From mid-1943 until early-1944, he served with the 12 (Special Service) Submarine Flotilla, being trained on X-Craft and Welmanmidget submarines, while taking time to complete parachute training with the Airborne Division. As prospects for major action in Norway faded, Dalzel-Job visited London and discovered 30 AU (Assault Unit) Commando, the field operative unit of the Naval Intelligence Division—Room 30. He transferred to 30 AU under Commander Ian Fleming who was then personal assistant to the Director of Naval Intelligence. In this role and promoted to lieutenant commander, he landed near Saint-Martin-de-Varreville on Utah Beach, Normandy, on D+4 with two Royal Marine Commandos allocated to him and an unrestricted authority order signed by U.S. General Dwight D. Eisenhower to pass through Allied lines and assault specific targets in German-held territory. He subsequently assisted in disabling the German destroyerZ29 at Bremerhaven with full crew and taking surrender of the town of Bremen.[2]
Postwar
Immediately following the war, Dalzel-Job returned to England on 24 May 1945 and petitioned the Admiralty to be sent to Norway.[4] His intent was to find Bjørg Bangsund, who had sailed with him six years earlier. In 1945 she was 19, he was 32. They wed in Oslo three weeks after he found her at Vestbane train station in Oslo. After their marriage on 26 June 1945 they returned to Edinburgh.[4]

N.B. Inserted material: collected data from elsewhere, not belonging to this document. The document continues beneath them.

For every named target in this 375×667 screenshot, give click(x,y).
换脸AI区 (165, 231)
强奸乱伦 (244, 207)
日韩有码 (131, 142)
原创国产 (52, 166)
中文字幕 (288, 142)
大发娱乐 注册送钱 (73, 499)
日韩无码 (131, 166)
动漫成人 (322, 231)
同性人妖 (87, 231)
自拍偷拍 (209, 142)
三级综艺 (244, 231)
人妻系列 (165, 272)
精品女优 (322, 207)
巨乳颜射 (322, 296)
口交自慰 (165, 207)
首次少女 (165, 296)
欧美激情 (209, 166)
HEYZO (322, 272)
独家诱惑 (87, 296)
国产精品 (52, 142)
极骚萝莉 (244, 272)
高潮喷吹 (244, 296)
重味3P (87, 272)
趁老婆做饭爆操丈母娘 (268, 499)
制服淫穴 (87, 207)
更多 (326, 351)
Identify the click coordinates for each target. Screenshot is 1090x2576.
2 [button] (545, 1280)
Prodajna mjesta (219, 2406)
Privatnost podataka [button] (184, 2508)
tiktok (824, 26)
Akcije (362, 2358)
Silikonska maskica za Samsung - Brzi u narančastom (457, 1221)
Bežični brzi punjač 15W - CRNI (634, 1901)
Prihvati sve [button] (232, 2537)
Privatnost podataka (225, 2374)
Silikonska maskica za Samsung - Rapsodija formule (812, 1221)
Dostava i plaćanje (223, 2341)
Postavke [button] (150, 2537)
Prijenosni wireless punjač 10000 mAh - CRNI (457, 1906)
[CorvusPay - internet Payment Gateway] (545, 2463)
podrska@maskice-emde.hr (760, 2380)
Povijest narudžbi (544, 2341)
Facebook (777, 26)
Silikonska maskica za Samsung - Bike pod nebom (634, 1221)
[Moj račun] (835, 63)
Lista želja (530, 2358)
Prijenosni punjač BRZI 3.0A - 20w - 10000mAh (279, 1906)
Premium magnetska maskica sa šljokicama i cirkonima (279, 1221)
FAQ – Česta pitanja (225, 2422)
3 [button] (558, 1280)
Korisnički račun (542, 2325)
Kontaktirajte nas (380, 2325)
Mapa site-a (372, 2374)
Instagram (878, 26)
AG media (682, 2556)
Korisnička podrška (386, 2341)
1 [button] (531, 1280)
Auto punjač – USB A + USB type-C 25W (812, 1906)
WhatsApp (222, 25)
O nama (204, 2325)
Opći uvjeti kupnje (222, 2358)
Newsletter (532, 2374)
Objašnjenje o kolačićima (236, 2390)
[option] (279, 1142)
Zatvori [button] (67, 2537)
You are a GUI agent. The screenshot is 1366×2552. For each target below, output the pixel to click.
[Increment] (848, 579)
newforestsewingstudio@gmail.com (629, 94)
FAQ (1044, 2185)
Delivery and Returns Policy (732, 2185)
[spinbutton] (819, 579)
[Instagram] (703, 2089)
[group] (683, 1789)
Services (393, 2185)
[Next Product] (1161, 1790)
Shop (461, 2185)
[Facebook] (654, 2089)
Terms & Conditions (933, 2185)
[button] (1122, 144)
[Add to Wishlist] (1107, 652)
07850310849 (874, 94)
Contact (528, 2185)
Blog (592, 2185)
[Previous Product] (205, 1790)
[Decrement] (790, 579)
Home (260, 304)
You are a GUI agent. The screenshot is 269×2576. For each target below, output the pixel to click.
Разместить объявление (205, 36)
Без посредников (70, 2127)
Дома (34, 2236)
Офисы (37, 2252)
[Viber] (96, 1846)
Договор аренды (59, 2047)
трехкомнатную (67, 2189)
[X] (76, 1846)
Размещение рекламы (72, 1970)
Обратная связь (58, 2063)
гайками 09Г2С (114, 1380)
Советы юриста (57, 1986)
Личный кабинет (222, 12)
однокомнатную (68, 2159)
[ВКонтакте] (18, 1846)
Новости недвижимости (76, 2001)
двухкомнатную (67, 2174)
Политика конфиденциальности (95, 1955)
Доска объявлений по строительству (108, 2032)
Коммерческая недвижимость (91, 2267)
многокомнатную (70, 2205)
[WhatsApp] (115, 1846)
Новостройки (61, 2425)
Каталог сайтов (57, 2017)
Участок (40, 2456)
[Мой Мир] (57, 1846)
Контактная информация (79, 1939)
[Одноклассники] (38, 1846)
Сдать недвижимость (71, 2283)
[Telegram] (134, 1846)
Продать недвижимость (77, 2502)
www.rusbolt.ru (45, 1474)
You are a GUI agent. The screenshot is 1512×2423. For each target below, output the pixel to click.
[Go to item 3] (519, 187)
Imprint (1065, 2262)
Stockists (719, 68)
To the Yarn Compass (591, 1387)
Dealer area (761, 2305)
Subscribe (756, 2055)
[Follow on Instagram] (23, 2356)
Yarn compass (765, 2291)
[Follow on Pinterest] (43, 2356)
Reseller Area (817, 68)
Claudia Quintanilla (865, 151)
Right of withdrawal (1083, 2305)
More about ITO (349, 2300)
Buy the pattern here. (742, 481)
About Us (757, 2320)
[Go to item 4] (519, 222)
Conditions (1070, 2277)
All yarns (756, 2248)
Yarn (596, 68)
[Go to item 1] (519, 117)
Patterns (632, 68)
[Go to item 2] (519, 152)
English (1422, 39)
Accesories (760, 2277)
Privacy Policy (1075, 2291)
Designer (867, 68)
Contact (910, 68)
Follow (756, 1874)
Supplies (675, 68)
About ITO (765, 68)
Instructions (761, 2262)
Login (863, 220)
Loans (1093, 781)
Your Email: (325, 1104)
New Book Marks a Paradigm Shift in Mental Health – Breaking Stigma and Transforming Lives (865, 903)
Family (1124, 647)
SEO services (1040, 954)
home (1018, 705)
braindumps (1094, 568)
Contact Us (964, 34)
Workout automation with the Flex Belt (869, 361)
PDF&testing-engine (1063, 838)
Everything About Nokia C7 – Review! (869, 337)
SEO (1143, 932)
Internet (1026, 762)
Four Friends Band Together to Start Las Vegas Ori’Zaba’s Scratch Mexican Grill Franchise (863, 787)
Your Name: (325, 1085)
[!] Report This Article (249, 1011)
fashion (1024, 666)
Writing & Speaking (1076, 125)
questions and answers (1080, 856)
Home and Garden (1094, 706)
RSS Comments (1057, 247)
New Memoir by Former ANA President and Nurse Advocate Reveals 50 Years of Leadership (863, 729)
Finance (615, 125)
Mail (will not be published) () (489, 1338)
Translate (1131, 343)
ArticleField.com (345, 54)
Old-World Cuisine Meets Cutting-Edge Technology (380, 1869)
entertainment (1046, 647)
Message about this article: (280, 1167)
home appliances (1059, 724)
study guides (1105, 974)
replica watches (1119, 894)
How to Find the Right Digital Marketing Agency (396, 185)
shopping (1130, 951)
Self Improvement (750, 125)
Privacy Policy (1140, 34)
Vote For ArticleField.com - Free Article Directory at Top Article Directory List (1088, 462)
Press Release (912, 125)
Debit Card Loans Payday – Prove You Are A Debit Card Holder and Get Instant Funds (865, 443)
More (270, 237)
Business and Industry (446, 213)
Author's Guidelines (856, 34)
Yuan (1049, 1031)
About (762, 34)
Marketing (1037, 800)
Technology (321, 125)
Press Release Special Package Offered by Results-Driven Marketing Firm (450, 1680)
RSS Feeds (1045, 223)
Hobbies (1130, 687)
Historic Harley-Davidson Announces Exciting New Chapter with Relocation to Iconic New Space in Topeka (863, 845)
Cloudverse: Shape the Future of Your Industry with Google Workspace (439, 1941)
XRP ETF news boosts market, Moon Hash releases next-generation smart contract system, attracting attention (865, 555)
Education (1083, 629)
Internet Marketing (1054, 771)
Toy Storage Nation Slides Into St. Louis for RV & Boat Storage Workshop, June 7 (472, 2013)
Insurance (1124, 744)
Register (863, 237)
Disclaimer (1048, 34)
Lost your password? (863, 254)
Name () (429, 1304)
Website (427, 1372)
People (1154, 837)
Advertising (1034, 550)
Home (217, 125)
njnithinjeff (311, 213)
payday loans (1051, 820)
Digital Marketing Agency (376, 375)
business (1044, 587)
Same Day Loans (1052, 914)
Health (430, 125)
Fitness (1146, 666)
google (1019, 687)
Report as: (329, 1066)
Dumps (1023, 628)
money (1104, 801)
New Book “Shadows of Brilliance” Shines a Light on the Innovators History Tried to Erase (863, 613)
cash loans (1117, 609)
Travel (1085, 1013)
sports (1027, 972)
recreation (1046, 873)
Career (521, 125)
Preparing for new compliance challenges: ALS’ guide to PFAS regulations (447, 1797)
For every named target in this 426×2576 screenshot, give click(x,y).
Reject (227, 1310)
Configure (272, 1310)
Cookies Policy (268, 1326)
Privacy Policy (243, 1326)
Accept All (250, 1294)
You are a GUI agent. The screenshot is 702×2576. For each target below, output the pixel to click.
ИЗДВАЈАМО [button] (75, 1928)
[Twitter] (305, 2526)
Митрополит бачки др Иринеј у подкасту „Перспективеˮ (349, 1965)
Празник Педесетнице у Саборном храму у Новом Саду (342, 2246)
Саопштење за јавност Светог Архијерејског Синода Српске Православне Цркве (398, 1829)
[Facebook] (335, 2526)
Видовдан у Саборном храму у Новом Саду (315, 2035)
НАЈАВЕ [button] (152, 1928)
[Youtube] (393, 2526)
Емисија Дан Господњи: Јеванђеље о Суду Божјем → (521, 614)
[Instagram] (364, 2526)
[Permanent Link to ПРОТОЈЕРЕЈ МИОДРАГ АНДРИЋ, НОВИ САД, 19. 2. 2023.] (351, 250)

For a time the newly married couple lived at Onich, near Fort William, where their only child, Iain, was born. Later, the family moved to Canada, where Dalzel-Job served with the Royal Canadian Navy, and where their home was a log cabin in northern British Columbia.
Returning to Scotland in 1960, they lived in Lochalsh, at Nead-An-Eoin on the shore of Outer Loch Carron. He briefly taught maths, English, and chemistry. Dalzel-Job's wife, Bjørg, died in 1986.[2]
Dalzel-Job later acknowledged that Fleming had told him he was the basis for Bond, but added, "I have never read a Bond book or seen a Bond movie. They are not my style.... And I only ever loved one woman [Bjørg], and I'm not a drinking man."[5][6] "I prefer the quiet life now," Dalzel-Job went on. "When you have led such an exciting life you don't need to see a fictional account of it."[7]
He released his memoirs, titled From Arctic Snow to Dust of Normandy (ISBN0-9519788-0-2) in 1991. It was later republished as Arctic Snow to Dust of Normandy.[2]
Works
Dalzel-Job, Patrick (1957). The Settlers. Constable.